La troisième exige un environnement politique et juridique propice à l’épargne et à l’investissement. Un Etat de droit démocratique garantit la stabilité et la sécurité indispensables à l’investissement et à la croissance, mais permet également une action publique efficace pour la redistribution et l’équité sociale.
Le quatrième enseignement commande d’écarter l’illusion d’un marché qui s’autorégule. (...)
La cinquième leçon, essentielle, est l’incorporation croissante des sciences et des technologies dans les processus productifs, grâce à la promotion de la recherche et de l’innovation à travers des politiques publiques actives. La matière grise prime la matière première. Les innovations technologiques et l’ingéniosité des personnes ouvrent le futur au progrès et à la prospérité, pour en finir avec la pauvreté, les inégalités, l’exclusion.
En sixième lieu, il faut exiger une révolution éducative (...)
Je crois nécessaire la réflexion sur le concept même de croissance. (...)
A ce jour, il est incontestable que la planète ne supportera pas que tous ses habitants aient le même niveau de consommation, objectif ultime de toute idée d’équité. Opposer la « frugalité » à la « consommation » peut être envisageable. Mais cela passe inévitablement par la réalisation d’un certain niveau d’égalité, aujourd’hui ou à l’avenir. (...)
Quel patrimoine souhaitons-nous transmettre aux générations futures ? Une première approche se concentre sur trois grands points : valeurs, ressources et institutions. (...)
il existe quelques valeurs intimement liées à la survie de notre espèce. C’est pourquoi la solidarité, en d’autres termes la générosité — donner ou se donner aux autres — produit de la satisfaction, du plaisir et parfois même du bonheur. (...)
Deuxième réflexion : le changement est permanent, inévitable et assez difficile à prévoir. (...)
La troisième réflexion est que les valeurs qui nous importent, que nous aimons, sont celles qui nous permettent d’avancer vers une société plus juste, plus égalitaire, plus respectueuse des différences, de la vie en général et de l’environnement en particulier. L’éducation publique doit transmettre lucidement et délibérément ces valeurs qui nous sont nécessaires pour construire la société que nous souhaitons. (...)

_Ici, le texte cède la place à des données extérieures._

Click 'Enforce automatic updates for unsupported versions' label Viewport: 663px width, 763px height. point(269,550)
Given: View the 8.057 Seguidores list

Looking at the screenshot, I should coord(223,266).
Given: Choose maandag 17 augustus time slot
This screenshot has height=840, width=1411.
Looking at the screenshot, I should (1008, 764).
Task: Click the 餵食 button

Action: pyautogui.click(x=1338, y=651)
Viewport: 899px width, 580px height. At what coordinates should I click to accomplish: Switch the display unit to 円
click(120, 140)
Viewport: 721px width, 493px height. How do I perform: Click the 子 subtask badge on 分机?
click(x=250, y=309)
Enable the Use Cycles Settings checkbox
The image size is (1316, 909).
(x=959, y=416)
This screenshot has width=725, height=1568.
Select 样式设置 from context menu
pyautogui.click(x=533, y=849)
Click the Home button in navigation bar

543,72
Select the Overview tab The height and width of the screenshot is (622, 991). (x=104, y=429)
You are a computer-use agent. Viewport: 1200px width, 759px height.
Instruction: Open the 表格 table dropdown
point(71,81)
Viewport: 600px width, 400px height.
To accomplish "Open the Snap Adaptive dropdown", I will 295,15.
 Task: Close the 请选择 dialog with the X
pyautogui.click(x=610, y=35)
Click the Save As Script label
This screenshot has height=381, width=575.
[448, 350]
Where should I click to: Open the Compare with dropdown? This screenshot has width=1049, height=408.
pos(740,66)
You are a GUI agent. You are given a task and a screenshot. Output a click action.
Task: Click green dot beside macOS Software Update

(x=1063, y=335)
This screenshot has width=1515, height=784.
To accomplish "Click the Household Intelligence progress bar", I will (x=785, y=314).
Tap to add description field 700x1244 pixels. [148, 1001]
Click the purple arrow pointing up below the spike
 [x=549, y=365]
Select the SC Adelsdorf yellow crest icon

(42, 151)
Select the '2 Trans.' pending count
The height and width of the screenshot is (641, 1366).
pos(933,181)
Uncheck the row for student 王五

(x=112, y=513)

Nous vivons dans une société où sont imposées les perspectives de profit et de bénéfice personnel, où les décisions sont adoptées de façon individualiste, égoïste et matérialiste, ce qui favorise de nouvelles formes de corruption. C’est pourquoi nous devons promouvoir la solidarité, le collectif, une culture où la créativité individuelle est toujours accompagnée du souci de l’autre. L’autre valeur qui doit émerger à l’avenir est le désir d’harmonie. La paix est construite sur le fondement de la justice, la conscience d’un bien commun supérieur aux intérêts sectoriels, corporatifs ou de classe.
Mais la tâche de développer ces valeurs ne doit pas seulement revenir à l’Etat : la société tout entière doit s’impliquer dans ce processus. (...)
Enfin, pour que l’édifice de la démocratie soit chaque fois plus solide, il sera nécessaire de préserver l’Etat de droit, qui est un des grands catalyseurs pour que le développement économique se transforme en développement social. Ce même Etat est appelé aujourd’hui à jouer un rôle croissant dans l’économie et la société, il doit se transformer pour être efficient, en régulant les relations économiques et le fonctionnement des marchés, tout en prenant soin des secteurs sociaux négligés et des droits citoyens. Il faut transformer l’Etat des crises en Etat du développement.